Records excerpted from a collection
+-------+

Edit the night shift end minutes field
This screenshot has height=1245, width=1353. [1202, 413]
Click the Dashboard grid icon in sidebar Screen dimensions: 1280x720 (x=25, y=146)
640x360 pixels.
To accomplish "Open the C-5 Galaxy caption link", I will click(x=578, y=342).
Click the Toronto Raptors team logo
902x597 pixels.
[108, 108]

+-------+

● Given exercise: Output all of the material above line by line, without changing anything.

● Output below:
Edit the night shift end minutes field
This screenshot has height=1245, width=1353. [1202, 413]
Click the Dashboard grid icon in sidebar Screen dimensions: 1280x720 (x=25, y=146)
640x360 pixels.
To accomplish "Open the C-5 Galaxy caption link", I will click(x=578, y=342).
Click the Toronto Raptors team logo
902x597 pixels.
[108, 108]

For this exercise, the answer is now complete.